Use Every Possible Resource
To Learn About the Background
Of A Prospective Arbitrator

In view of the technological advances in recent years, it is now possible for parties to conduct their own independent due diligence regarding an arbitrator’s background and his or her obligation to disclose. Three years ago, the losing party in an arbitration in New Jersey was successful in convincing the court to overturn the award when it demonstrated to the court that the arbitrator had once acted as the president of a condominium association. The underlying arbitration did not involve the arbitrator’s condominium, but, interestingly, it did involve a dispute over the interpretation of a transition agreement executed by a developer of condominiums and a condominium association. The arbitrator found in favor of the condominium association, yet the record established that the arbitrator had never disclosed to the parties its prior experience as president of the unrelated condominium association. The condominium developer had discovered this fact when, after receiving the award, its attorney, on a lark, decided to “Google” the arbitrator’s name. What appeared on the computer screen was a direct quote from the arbitrator commenting about the need for condominiums to initiate maintenance programs for swimming pools. A copy of the web page was attached as an exhibit to the papers supporting the order to show cause to vacate the arbitration award. As he granted the application, the judge mentioned from the bench that he viewed the arbitrator’s failure to disclose as “odorous”. And, although not particularly relevant, when the dispute was presented to a new arbitrator, he found in favor of the condominium developer.

Neal Eiseman, Esq.

1. Commonwealth Coatings Corp. v. Continental Casualty Co., 393 U.S. 145, 89 S. Ct. 337 (1968)
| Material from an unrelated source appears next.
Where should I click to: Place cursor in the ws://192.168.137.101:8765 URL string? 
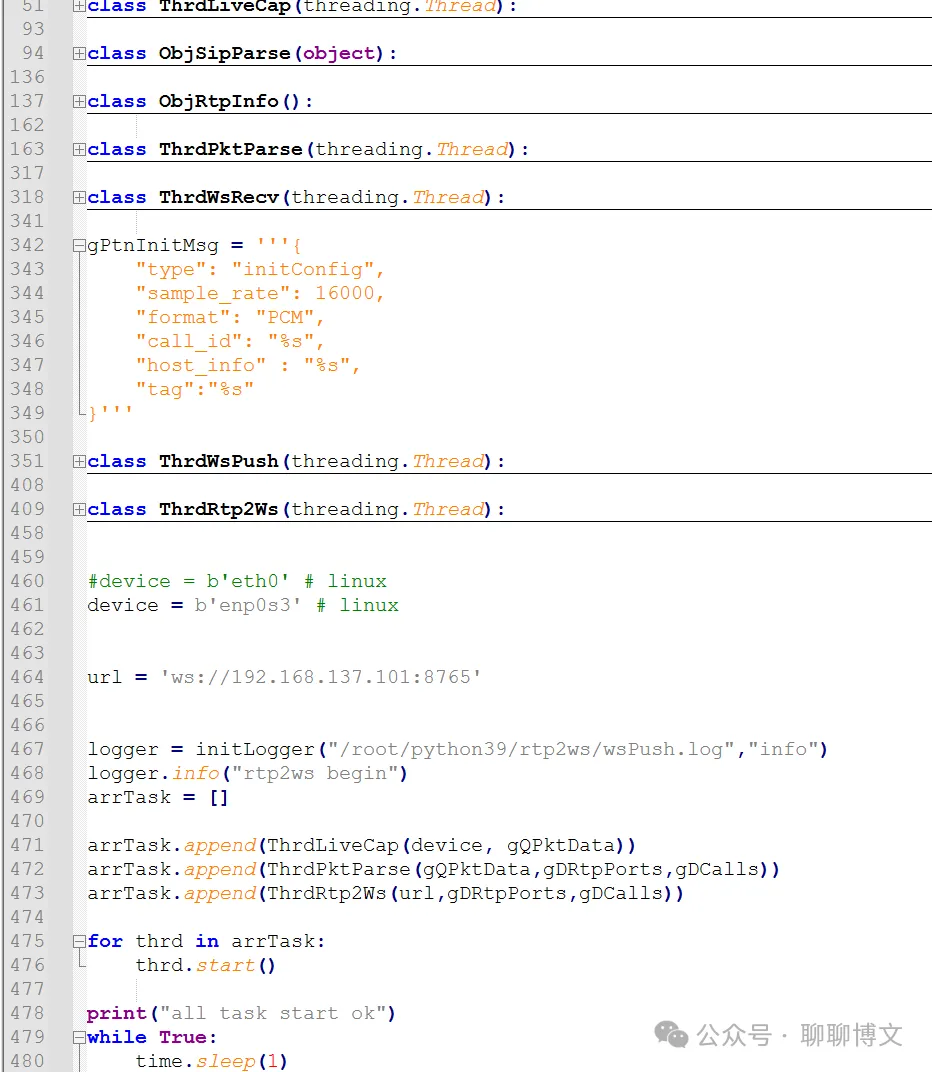point(320,677)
2. Weber v. Merrill Lynch Pierce Fenner & Smith, Inc., 2006 WL 2583183 (N.D.Tex).
3. Morelite Construction Corp. v. New York City District Council Carpenters Benefit Funds, 748 F.2d 79 (2nd Cir. 1984).
4. 9U.S.C. §10.
5. Commonwealth Coatings Corp. v. Continental Casualty Co., supra.
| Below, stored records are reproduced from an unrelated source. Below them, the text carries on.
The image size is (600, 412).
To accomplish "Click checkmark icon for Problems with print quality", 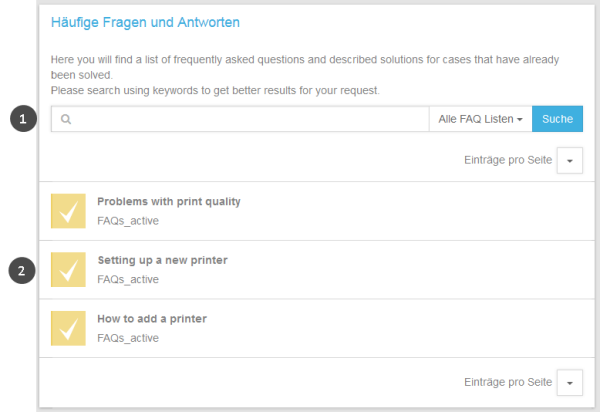I will 68,211.
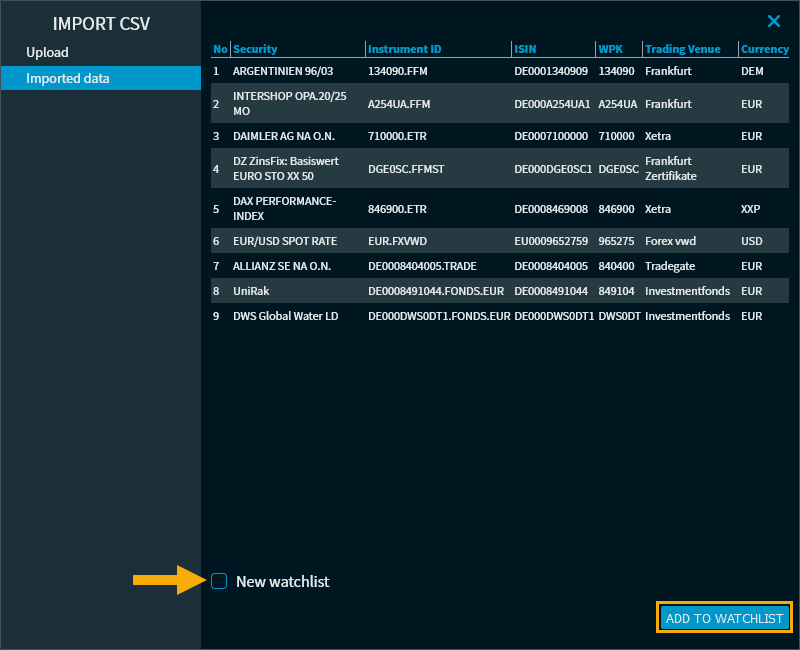This screenshot has width=800, height=650.
Task: Select the DAX PERFORMANCE-INDEX row
Action: pos(284,209)
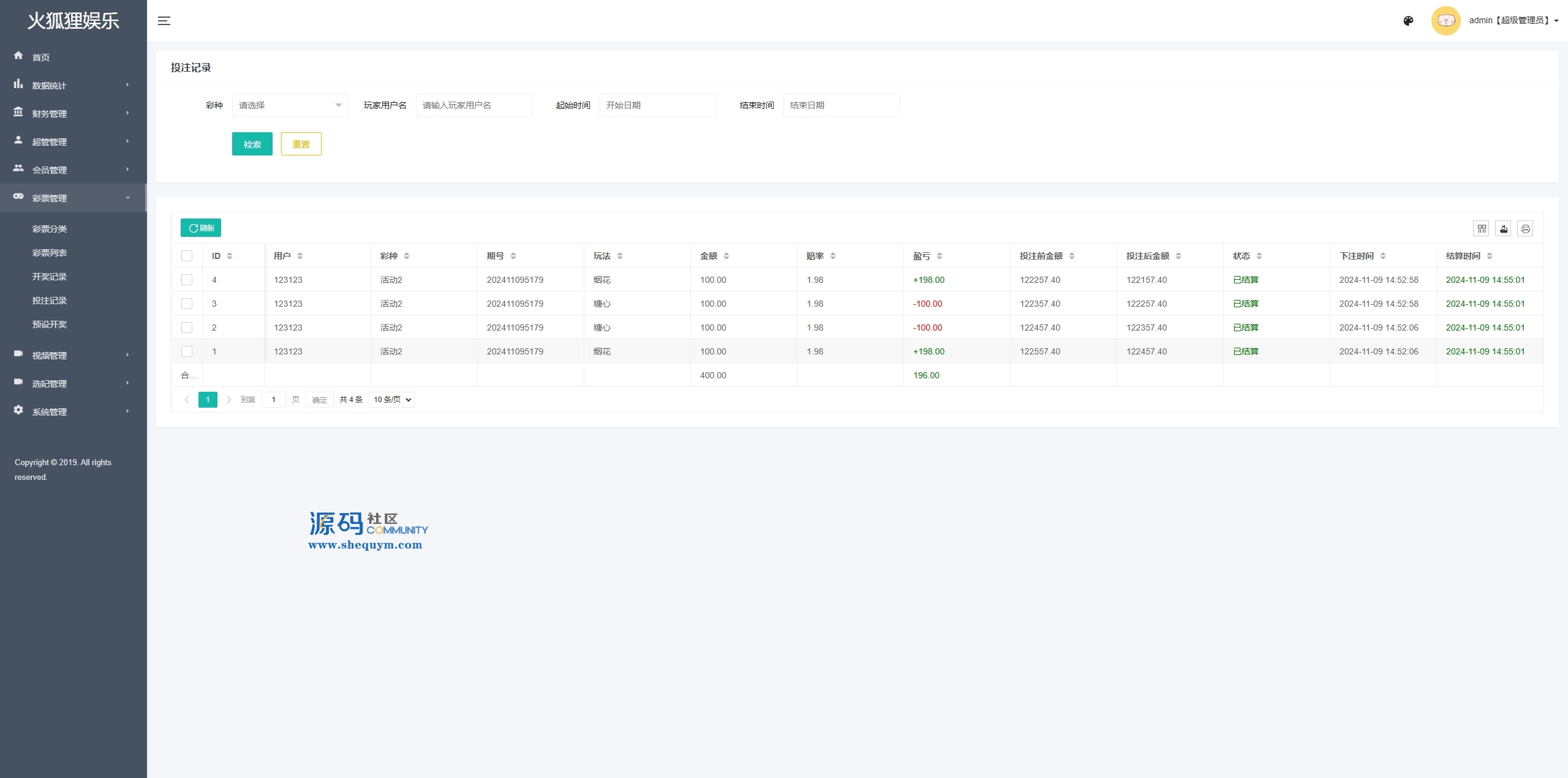Open the theme palette icon

tap(1408, 21)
6. See e.g., Lucent Technologies Inc. v. Tatung Co., 379 F.3d 24, 29 (2nd Cir. 2004).
7. Weber v. Merrill Lynch Pierce Fenner & Smith, Inc., supra.
8. As of early 2006, federal courts in the 2nd, 4th, 6th, 7th and 10th Circuits endorsed a narrower standard whereas the 5th, 9th and 11th Circuits followed the broad standard.
9. Fortier v. Morgan Stanley DW, Inc., WL 3020926 (N.D. CaL); U.S. Haseotes & Sons, L.P. v. Haseotes, 819 A.2d 1281 (R.I. 2003)
10. Crow Construction Company v. Jeffrey M. Brown Assoc, Inc., 264 F. Supp.2d 217 (E.D. Perm. 2003); Schmotz v. Zilveti, 20 F.3d 1043 (9th Cir. 1994).
11. Morelite Construction Corp. v. New York District Council Carpenters Benefit Fund, supra, 748 F.2d at 84.
12. Crow Construction Company v. Jeffrey M. Brown Assoc, Inc., supra. 264 F. Supp 2d at 221; Lucent Technologies Inc. v. Tatung Co., supra, 379 F.3d at 31.
13. Andersons, Inc. v. Horton Farms, Inc., 166 F.3d 308 (6th Cir. 1998).
14. N.J.S.A. 2A:23B-12(e) entitled “Vacating Award”.
15. Bar con Associates, Inc. v. Tri-County Asphalt Corporation, 86 NJ 179 (N.J. 1981).